# SELECTED TEXT
++++++++
All but the most devout “efficient market” theorists agree that some mutual fund managers beat the market with greater consistency than others. But identifying them is another matter altogether, particularly as a large part of the return on any manager’s portfolio reflects luck, not skill, says Malcolm Baker, a professor at the Harvard Business School.

In order to identify the skill component, Baker and several colleagues studied the earnings announcements of stocks that mutual fund managers in the U.S. had bought, comparing these with earnings from stocks that had been sold.

The authors of Can Mutual Fund Managers Pick Stocks?, published on the National Bureau of Economic Research’s Web site (www.nber.org), looked at all fund holdings data for U.S. funds between the second quarter of 1980 and the third quarter of 2002. They then collated the earnings announcements that followed each stock’s filing with the Securities and Exchange Commission.

Future earnings announcement returns on the stocks that managers had bought were, on average, considerably higher than the future earnings announcement returns on the stocks that they had been selling, the authors concluded. Moreover, certain types of managers were more likely to get things right than others.

Managers who do better are more likely to have a style that focuses on growth rather than income, Baker found. In addition, funds that are larger, have a higher turnover and use incentive fees show better performance.

Although the study doesn’t address whether active mutual fund managers can regularly produce additional returns large enough to exceed the fees they charge, it does suggest that fund managers are more likely to think for themselves — and, therefore, potentially outperform — when their pay is closely linked to their funds’ performance.
++++++++
# EXCERPTED DATA
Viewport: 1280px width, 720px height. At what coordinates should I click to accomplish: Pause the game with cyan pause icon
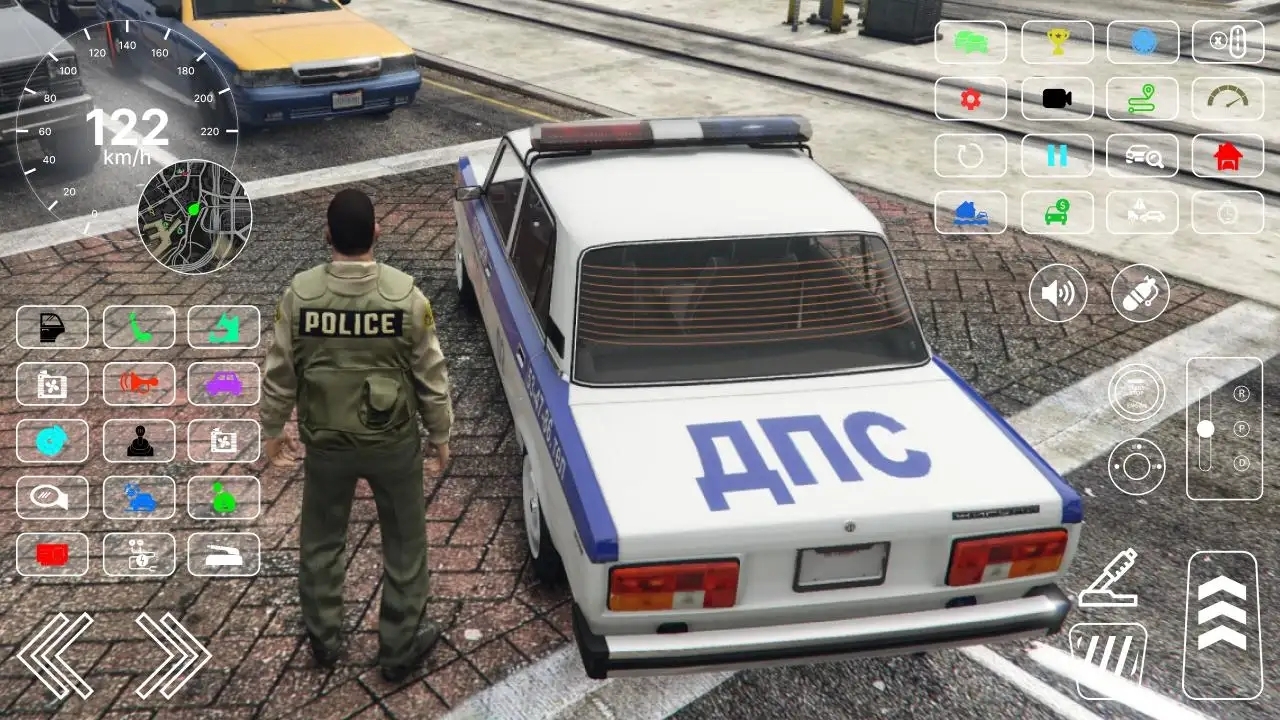click(x=1058, y=156)
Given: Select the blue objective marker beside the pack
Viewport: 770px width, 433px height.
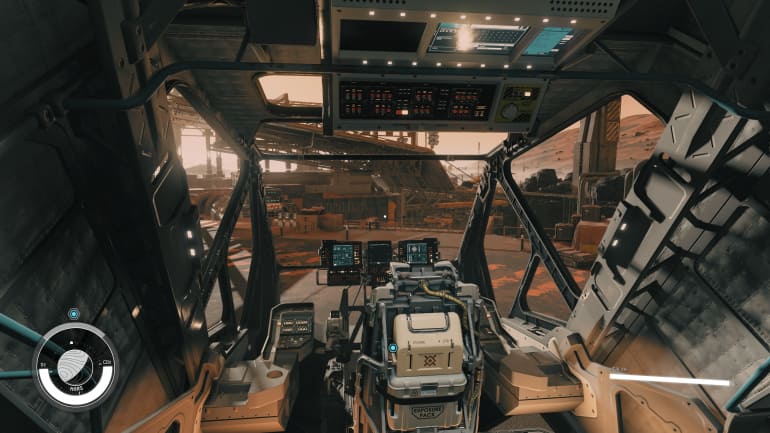Looking at the screenshot, I should 393,349.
++++++++
# TASK STATEMENT
Resume the article on mutual fund managers' stock-picking skill, starting after its final sentence. The rows have no connection to the article on mutual fund managers.

# EXERCISE RESPONSE
Other researchers concur. In an April 2003 Journal Of Finance study entitled Incentive Fees and Mutual Funds, professors Edwin Elton and Martin Gruber of New York University and professor Christopher Blake of Fordham University’s Graduate School of Business concluded that, on average, incentive-fee funds return 1% more per year than similar funds without these fees — albeit with slightly more risk. Interestingly, they also discovered that funds with incentive fees frequently charge lower fees on average than other funds, which is one of the reasons they tend to outperform other funds.

In an unrelated 2005 study entitled Compensation and Managerial Herding: Evidence from the mutual fund industry, Massimo Massa and Rajdeep Patgiri, finance professors at the INSEAD business school in France, also maintain that performance incentives can have a positive impact on fund managers’ buying and selling decisions. Their research suggests that managers whose compensation is significantly enhanced if they meet certain performance hurdles are also more likely to beat the market benchmark.

Conversely, those who are paid a declining percentage of assets under management have the least incentive for good performance, and this is reflected in their returns. Managers whose compensation is a flat percentage of assets under management generally fall in the middle of performance rankings, they add.

To support this, Massa and Patgiri calculated how various incentives affected managers’ decisions to buy technology stocks in the late 1990s. They found that managers with the most significant performance incentives tended to steer away from these high-flying companies, lagging most funds in the three-year period leading up to the technology sector meltdown, and outperforming them over the subsequent three years.

The point here is that incentive-driven compensation affects managers’ willingness to buy and sell the same stocks that others are trading because those least rewarded for good performance tend to be more worried about being absolutely wrong rather than finishing at the top of the relative rankings. This means that they will be more likely to mimic other funds’ portfolios, something that Kingsley Fong, a professor at the University of New South Wales, has labelled “herding behaviour.”

Massa also maintains that pay-for-performance managers are more likely to invest in stocks that are out of favour — something that was most evident during a bubble such as that of the late 1990s. However, their later results frequently validate their decisions, moving them ahead of the herd.

So, should investors search out funds that are supported by performance-based incentives? Only if they are willing to end up with portfolios that look significantly different from the average fund.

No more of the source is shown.